Selasa, 19 April 2011

Stres (artikel)

Sumber artikel: http://vano2000.wordpress.com/2010/05/05/kesesakan-dan-perilaku-agresif-di-penjara/


Penjelasan dari artikel, jadi Salah satu penyebab timbulnya stress di penjara adalah kondisi penjara yang sangat jauh dari kondisi ideal. baik dari kondisi fisik penjara, terkadang ukurannya kecil, orangnya banyak, sehingga menyebabkan para tahanan cenderung merasa sesak akan kondisi tersebut dan membuat menjadi stress. Kesesakan yang terjadi di dalam penjara berdampak pada tingkat stress, agresifitas, dan bahkan bunuh diri.

Stress mempunyai hubungan positif dengan kesesakan. ketika seseorang mengalami kesesakan yang tinggi, maka tingkat stres pun tinggi. Di penjara, dengan kondisi yang serba terbatas, mulai dari ruangan yang sempit, informasi, dan hiburan terbatas, membuat tingkat stres cenderung tinggi. Hal ini disebabkan oleh terbatasnya ruang gerak, serta keinginan untuk melakukan apa yang dimau.

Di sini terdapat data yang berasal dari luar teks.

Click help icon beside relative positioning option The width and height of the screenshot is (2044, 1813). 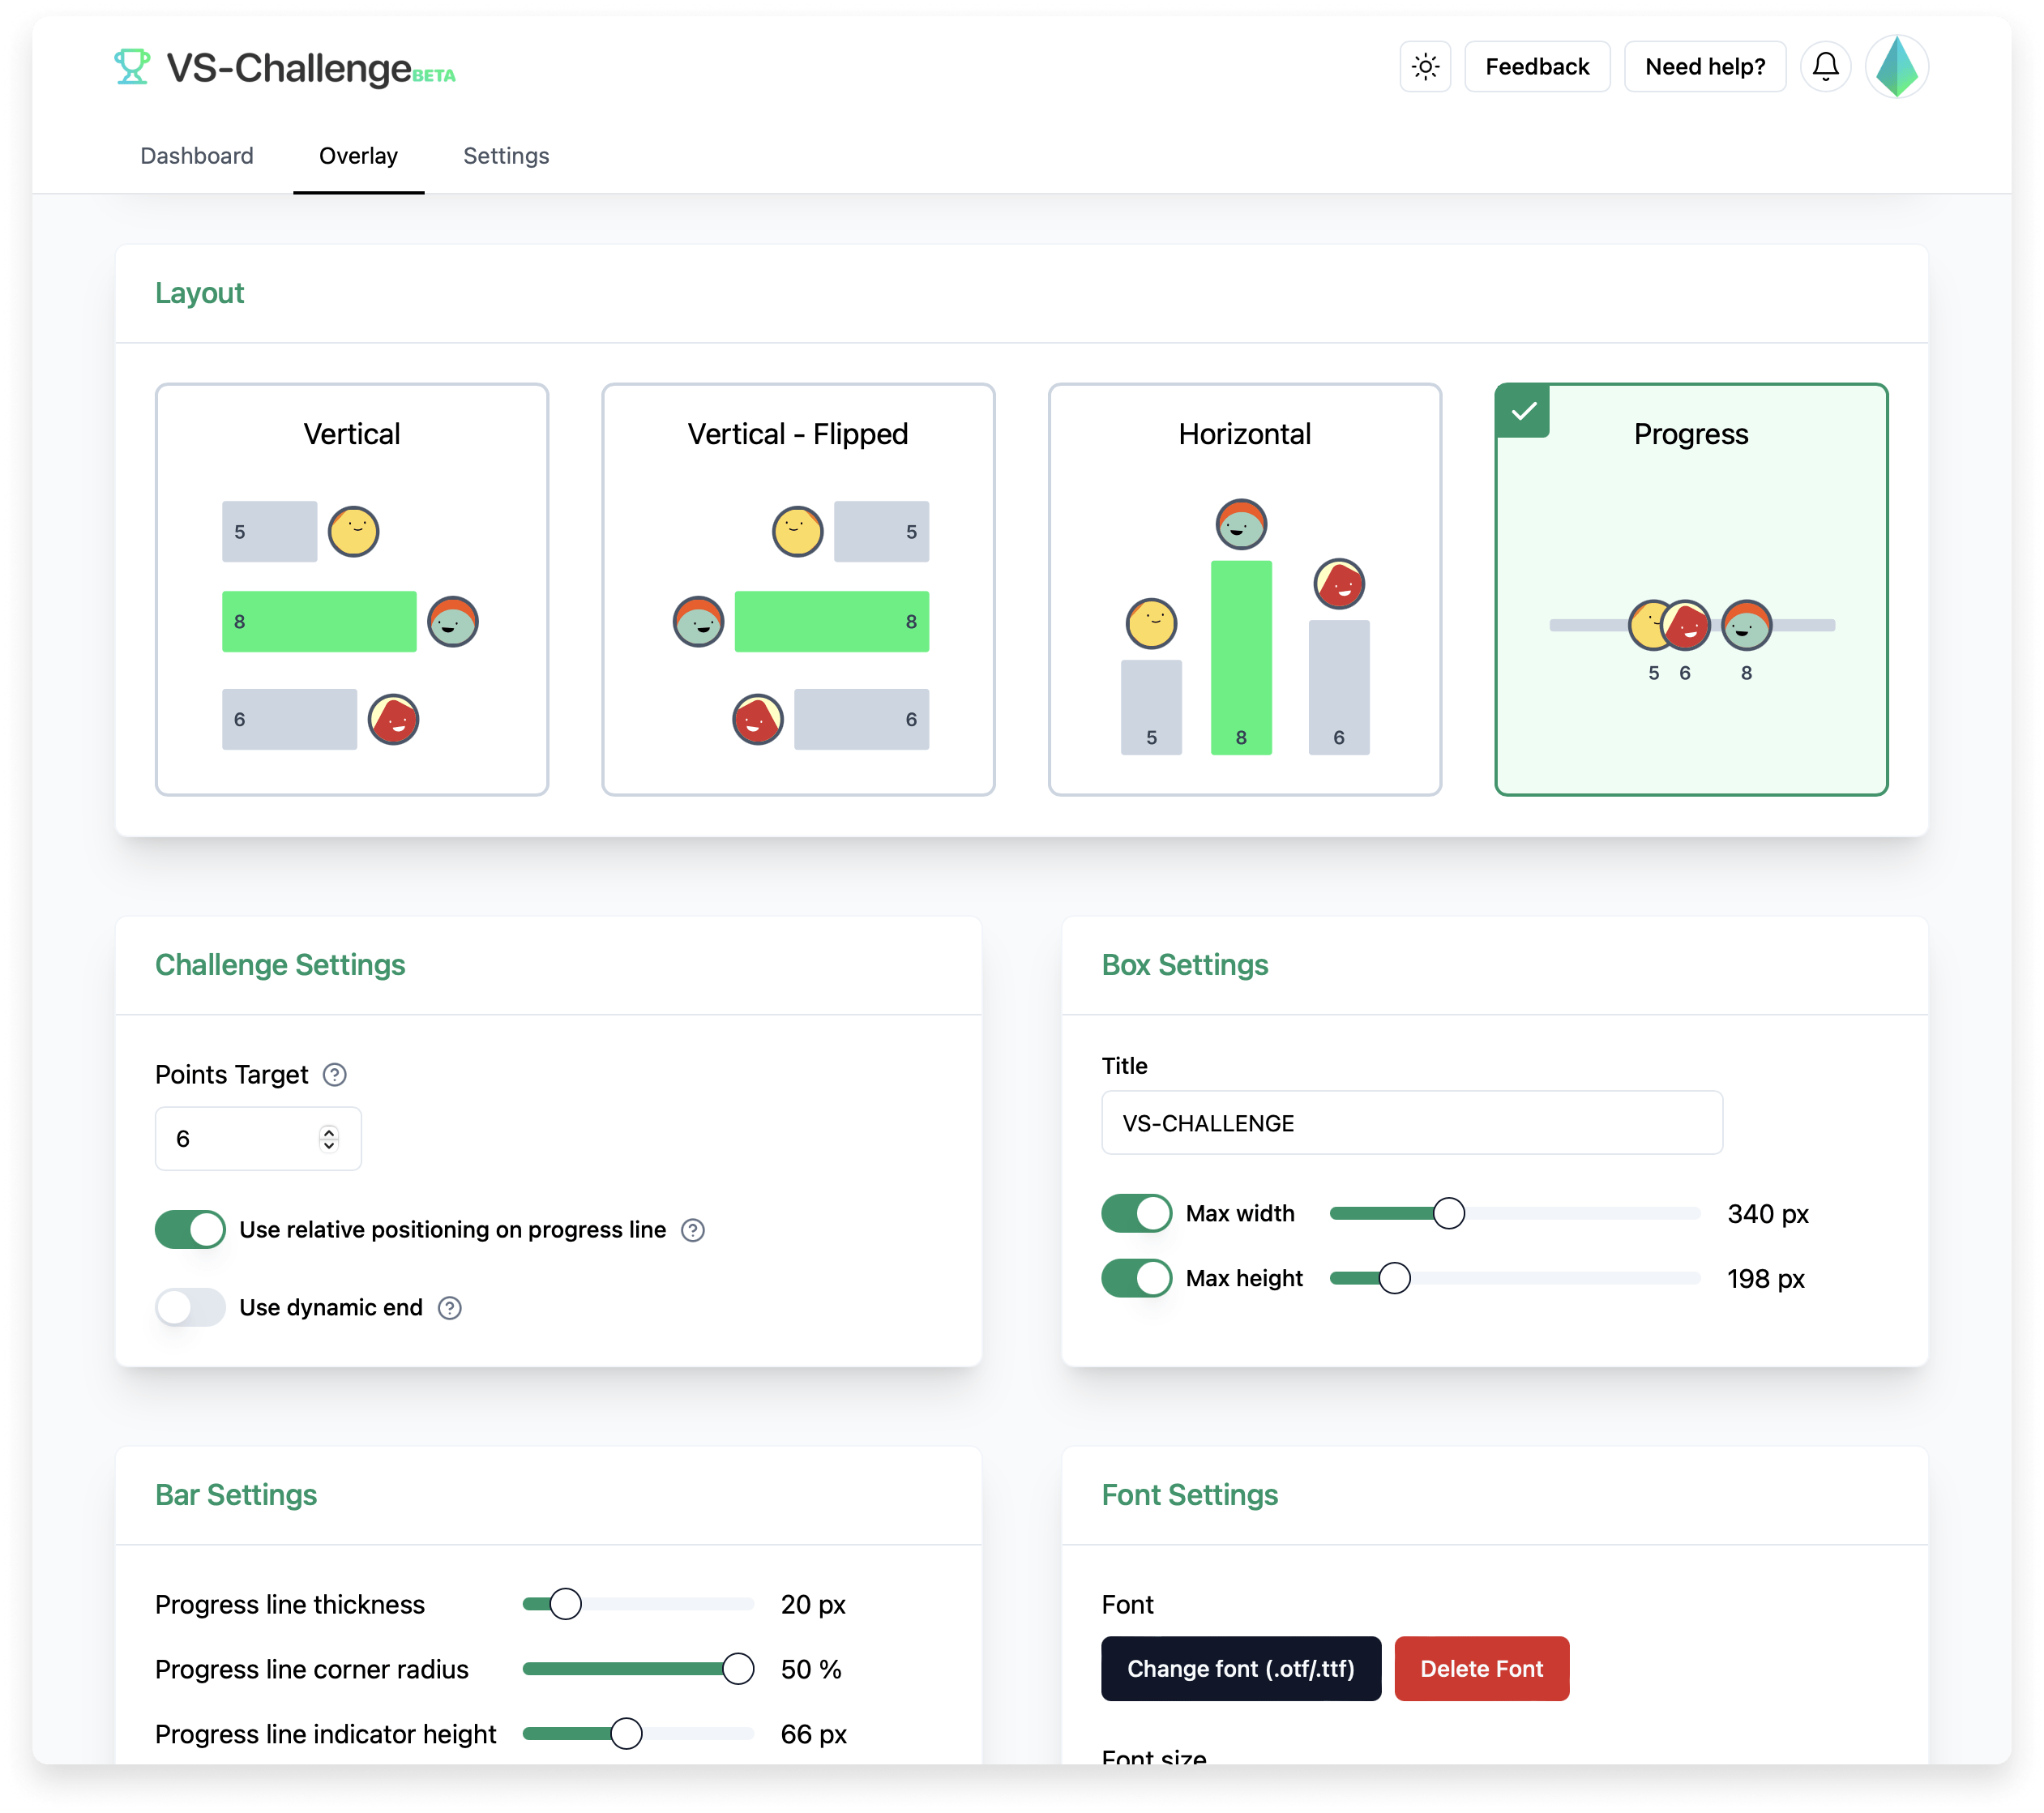[x=693, y=1230]
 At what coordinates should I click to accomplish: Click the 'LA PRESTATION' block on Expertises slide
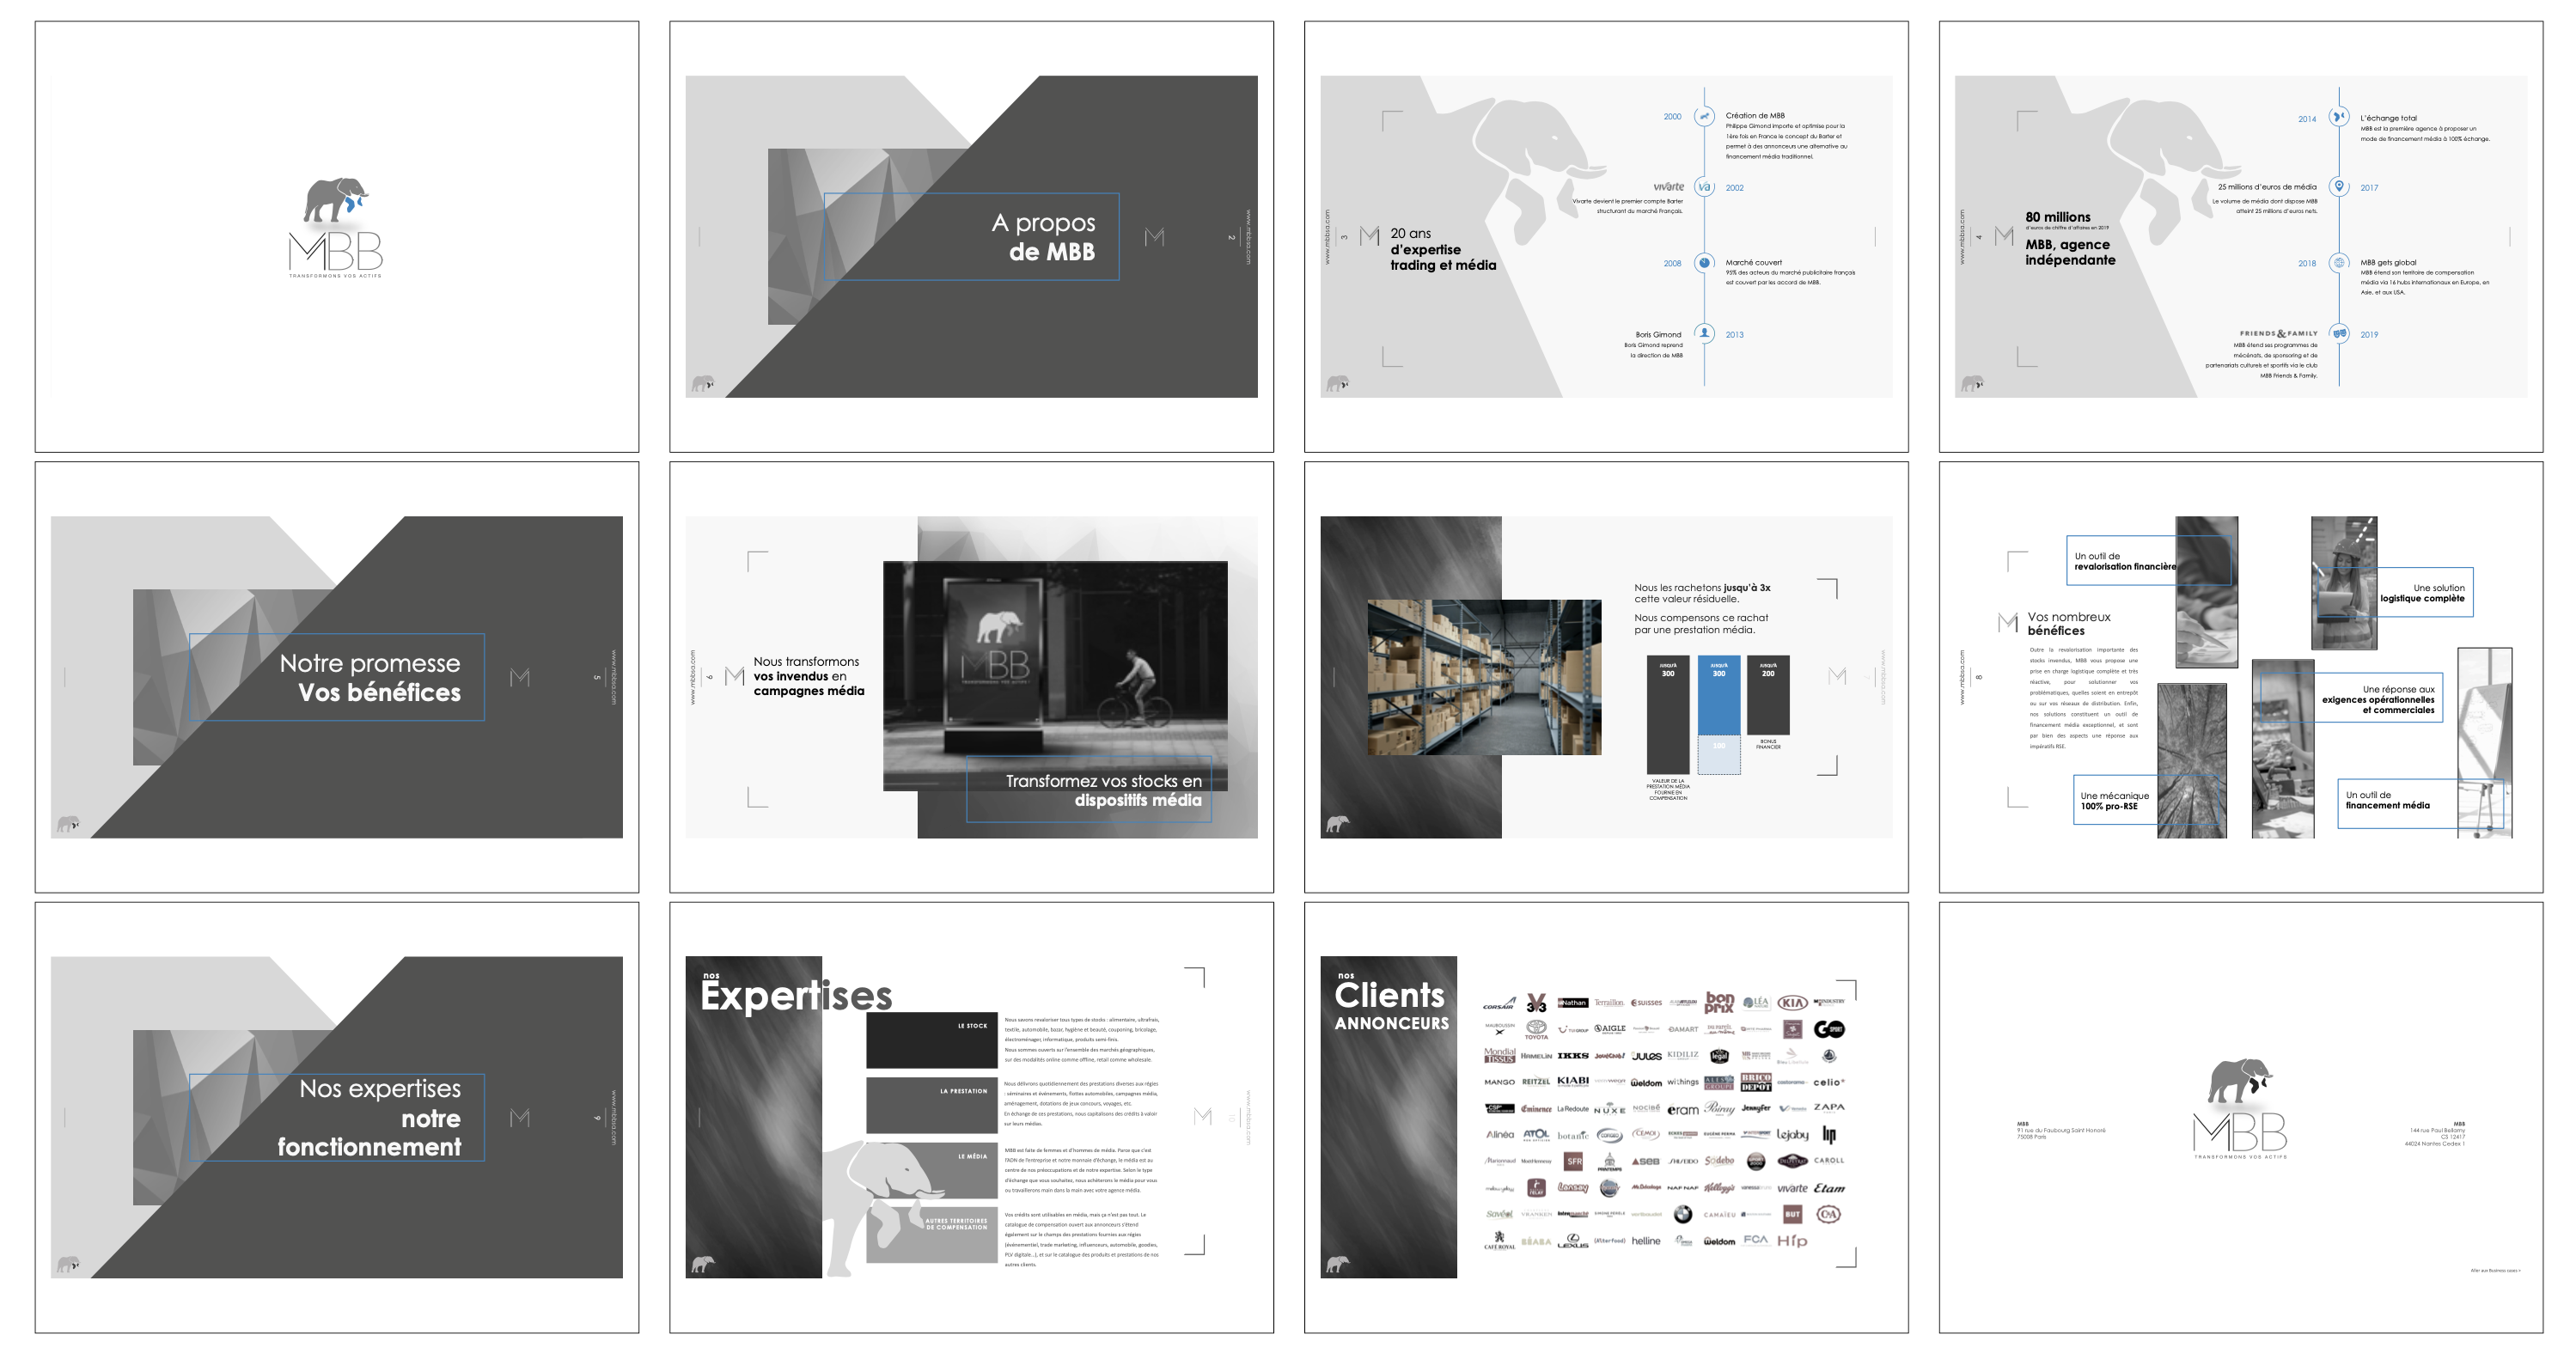coord(931,1104)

Menurut teori behaviour constraint, lingkungan bisa membatasi seseorang dalam berperilaku. Bila hal itu terjadi, yang pertama muncul adalah perasaan tidak nyaman, dan perasaan negatif, dan bahkan bisa menimbulkan stress bila berlangsung lama.

Istilah stres itu sendiri menurut Lazarus (dalam Prabowo, 1998), stress adalah suatu keadaan psikologis individu yang disebabkan karena individu dihadapkan pada situasi internal dan eksternal.
Jenis stres menurut Robbins ada Distress, yaitu hasil dari respon terhadap stres yang bersifat tidak sehat, negatif, dan destruktif (bersifat merusak) dan Psychological stress terjadi ketika individu menjumpai kondisi lingkungan yang
penuh stress sebagai ancaman yang secara kuat menantang atau melampaui kemampuan copingnya. Sedangkan model stres menurut Cox (dalam Prabowo, 1998)salah satunya Overload, yang dimana ketika sebuah stimulus datang secara intens dan individu tidak dapat mengadaptasi lebih lama lagi.